Der Rotary-Club wurde 1905 von dem Rechtsanwalt Paul Harris in Chikago gegründet. In dem Club sollten sich nach der Absicht des Gründers Männer verschiedener Berufe, und zwar möglichst in der lokalen Gruppe aus jedem Beruf nur je einer, vereinigen, um der Entfremdung unter den Gruppen der Gesellschaft entgegenzuwirken und gemeinsam für die Idee des "Dienstes an der Öffentlichkeit" zu wirken. Heute besteht der Club in 82 Ländern mit 7000 einzelnen Clubs und ca. 350 000 Mitgliedern, überwiegend Geschäftsleuten und Angehörigen freier Berufe. Die Ämter werden nach föderalistischem Prinzip durch Wahl vergeben. Die Befugnisse der Gewählten sind bedeutend. Jedes Jahr tagt ein Gesamtkongress. 1946 nahmen 16000 Rotarier daran teil. Die Zentrale ist in Chikago. Unter ihr leiten drei Sekretariate in London, Zürich und Bombay die Weltorganisation. Beherrschender Grundsatz ist das Ideal des Dienstes. Es soll sich in vier konkreten Zielen verwirklichen: 1. Freundschaft, 2. Dienst am Beruf in Redlichkeit und Hebung der Berufsmoral, 3. Dienst an der Gemeinschaft durch Teilnahme an Werken der Nächstenliebe, besonders auch durch Hilfe an der Jugend, 4. gegenseitige Verständigung zwischen den Völkern, Pflege internationaler Beziehungen.

Dies alles sind Grundsätze einer natürlichen Sittlichkeit. Was daraus gemacht wird und welche Haltung von ihnen her gegenüber der Kirche eingenommen wird, das hängt von den Mitgliedern ab. Der Gründer des Clubs war Freimaurer. Jedoch unterscheidet sich Rotary von der Freimaurerei in folgendem:

1. Er ist keine geheime Gesellschaft. Es besteht auch keine Schweigepflicht.

2. Die Rotarier verbergen die Tatsache ihrer Mitgliedschaft nicht.

3. Rotary strebt nicht nach der Menge, sondern nach der Güte. Es werden aus jedem Beruf nur wenige, möglichst die Würdigsten aufgenommen.

4. Rotary befasst sich weder mit Politik noch mit Religion.
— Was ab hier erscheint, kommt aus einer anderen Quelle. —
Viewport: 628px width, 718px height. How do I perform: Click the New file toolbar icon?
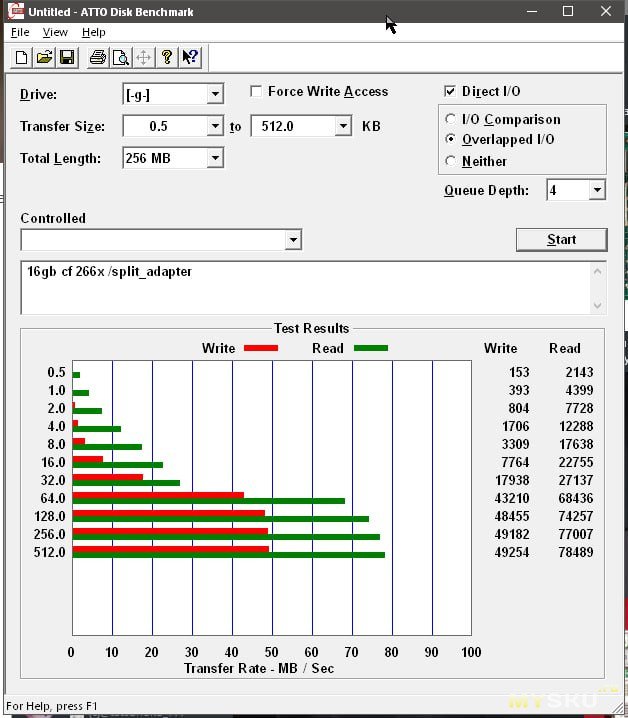click(21, 57)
Er verbietet die Diskussion darüber.

5. Rotary hat nicht das Prinzip unbedingter Kameradschaft, d. h. er deckt kein ehrenrühriges Verhalten seiner Mitglieder.
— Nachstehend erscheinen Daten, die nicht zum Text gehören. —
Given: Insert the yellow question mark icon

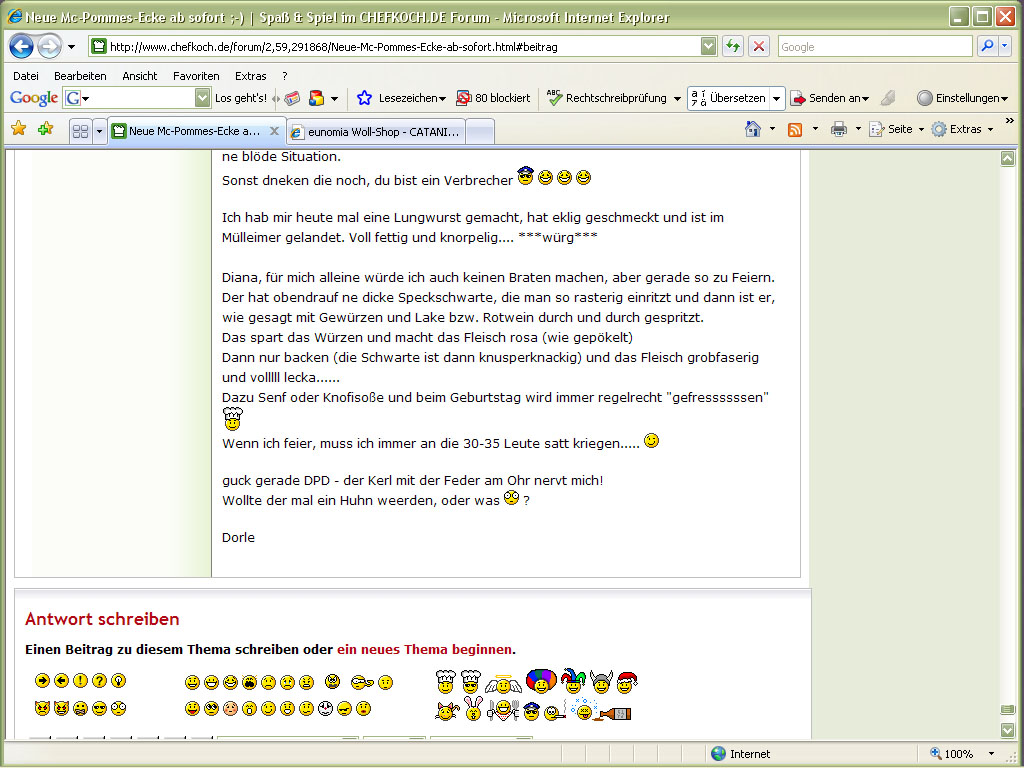Looking at the screenshot, I should tap(99, 681).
6. Rotary erstrebt und leistet Dienst an der Allgemeinheit.

7. Rotary hat kein antikatholisches Prinzip. Übrigens ist der gegenwärtige Präsident katholisch. Die Aufnahme von Mitgliedern ist an keine konfessionellen Rücksichten gebunden.
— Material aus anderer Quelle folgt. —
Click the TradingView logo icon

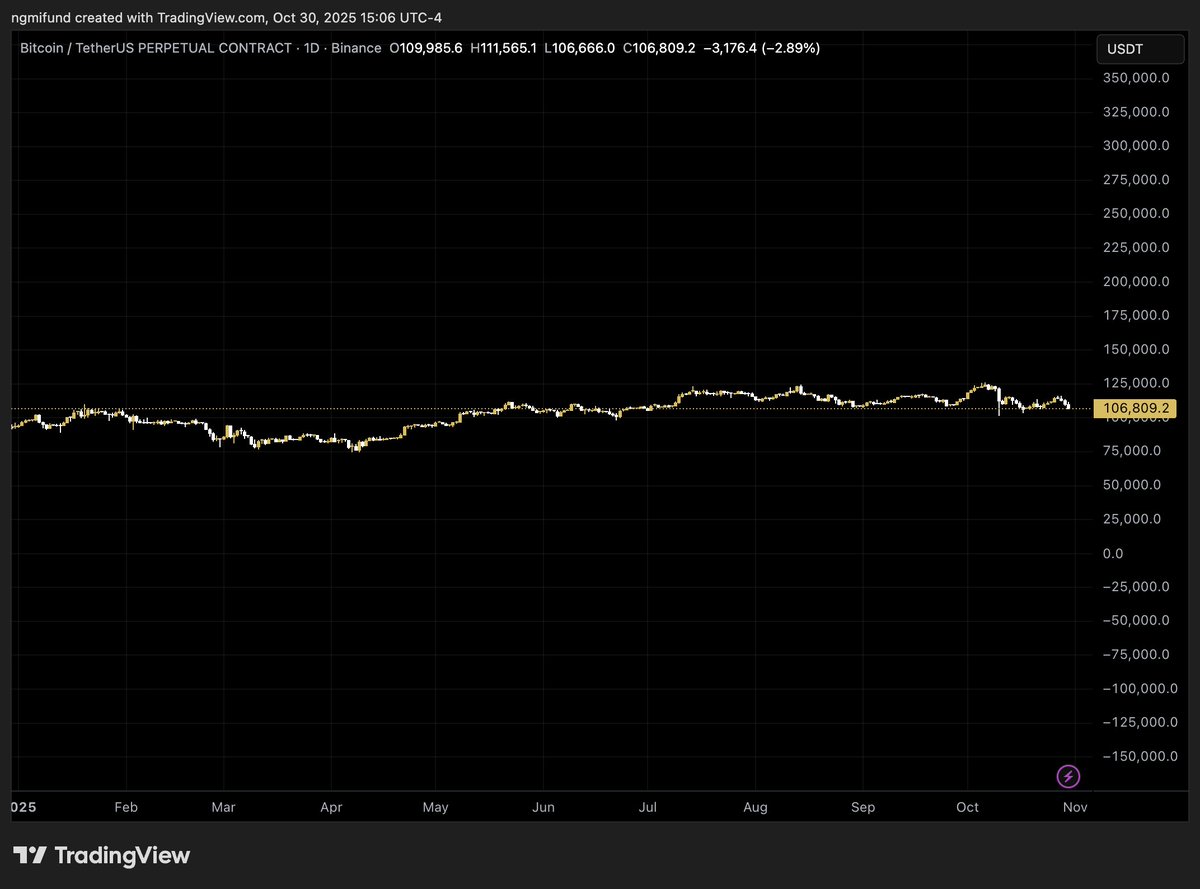pos(30,855)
Im ganzen wird die Einstellung von Rotary zur Kirche je nach den Ländern und örtlichen Verhältnissen unterschiedlich sein. In ausgesprochen katholischen Ländern, wie Italien, Spanien und Lateinamerika, vielleicht auch in Holland trägt die betonte Hervorhebung der "natürlichen" Ethik, der Toleranz usw. einen etwas anderen Charakter als in den germanischen und angelsächsischen Ländern. Sie bedeutet dort allzu leicht mindestens eine betonte Distanzierung gegenüber allem, was katholisch oder, wie man in diesem Fall zuweilen gern sagt, was "bigott" ist. Es liegen keine Anzeichen vor, diese gewollte Distanzierung auch den deutschen Rotariern zu unterstellen.